Frequently asked questions
- What is a long put on XBI?
- A long put on XBI is the long put strategy applied to XBI (etf). The strategy is structurally bearish: A long put buys downside exposure with a fixed maximum loss equal to the premium paid; profit accrues if the underlying closes below the strike minus premium at expiration. With XBI etf trading near $130.88, the strikes shown on this page are snapped to the nearest listed XBI chain strike and the premiums come straight from the end-of-day bid/ask midpoint.
- How are XBI long put max profit and max loss calculated?
- Max profit equals the strike minus premium times 100 (reached at zero); max loss equals the premium times 100. Breakeven is strike minus premium. For the XBI long put priced from the end-of-day chain at a 30-day expiry (ATM IV 29.50%), the computed maximum profit is $12,681.50 per contract and the computed maximum loss is -$417.50 per contract.
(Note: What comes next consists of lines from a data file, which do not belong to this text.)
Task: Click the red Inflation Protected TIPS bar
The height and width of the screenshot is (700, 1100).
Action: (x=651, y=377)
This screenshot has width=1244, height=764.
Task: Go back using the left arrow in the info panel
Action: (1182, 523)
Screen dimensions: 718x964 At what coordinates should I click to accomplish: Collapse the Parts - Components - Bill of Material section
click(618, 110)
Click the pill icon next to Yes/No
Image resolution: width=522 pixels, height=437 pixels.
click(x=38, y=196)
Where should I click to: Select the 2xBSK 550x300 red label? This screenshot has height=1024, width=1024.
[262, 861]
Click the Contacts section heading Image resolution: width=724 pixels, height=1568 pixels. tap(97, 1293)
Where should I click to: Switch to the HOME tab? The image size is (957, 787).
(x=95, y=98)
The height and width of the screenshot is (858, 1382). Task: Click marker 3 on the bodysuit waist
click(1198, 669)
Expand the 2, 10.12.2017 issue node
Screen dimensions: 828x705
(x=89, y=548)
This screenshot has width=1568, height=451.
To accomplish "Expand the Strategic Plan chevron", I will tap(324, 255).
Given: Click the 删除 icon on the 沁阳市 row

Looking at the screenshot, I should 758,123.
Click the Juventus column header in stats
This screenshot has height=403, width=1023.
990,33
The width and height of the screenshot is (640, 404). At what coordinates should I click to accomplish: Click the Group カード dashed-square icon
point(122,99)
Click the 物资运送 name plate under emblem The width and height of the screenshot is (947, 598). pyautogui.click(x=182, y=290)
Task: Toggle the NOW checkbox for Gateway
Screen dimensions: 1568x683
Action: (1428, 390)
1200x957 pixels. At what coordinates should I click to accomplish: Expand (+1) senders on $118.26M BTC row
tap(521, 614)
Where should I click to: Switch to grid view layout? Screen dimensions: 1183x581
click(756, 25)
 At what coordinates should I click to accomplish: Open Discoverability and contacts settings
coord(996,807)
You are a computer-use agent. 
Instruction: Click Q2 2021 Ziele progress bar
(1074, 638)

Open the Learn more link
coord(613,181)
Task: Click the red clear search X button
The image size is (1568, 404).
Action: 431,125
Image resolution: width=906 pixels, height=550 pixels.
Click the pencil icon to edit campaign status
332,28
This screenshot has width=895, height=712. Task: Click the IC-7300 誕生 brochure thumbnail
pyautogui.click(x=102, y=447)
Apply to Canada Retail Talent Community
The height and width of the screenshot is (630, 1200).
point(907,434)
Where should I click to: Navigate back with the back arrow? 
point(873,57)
Live intraday quotes will differ as the chain moves through the trading session.
- What is the breakeven for a XBI long put?
- The breakeven for the XBI long put priced on this page is roughly $126.83 at expiration, derived from end-of-day chain premiums. Breakeven is the underlying price at which the strategy's P&L crosses zero ignoring transaction costs and assignment risk. The current XBI market-implied 1-standard-deviation expected move is approximately 8.46%; if the move sits well outside the breakeven distance, the structure's risk-reward becomes correspondingly tighter.
- When should you consider a long put on XBI?
- Long puts on XBI hedge an existing long XBI etf position or express a bearish view with defined risk; position sizing typically scales the put notional to the underlying XBI exposure being hedged.
- How does current XBI implied volatility affect this long put?
- XBI ATM IV is at 29.50% with IV rank near 37.57%, which is mid-range against its 1-year history. Strategy selection depends more on directional thesis and expected move than on a strong IV signal.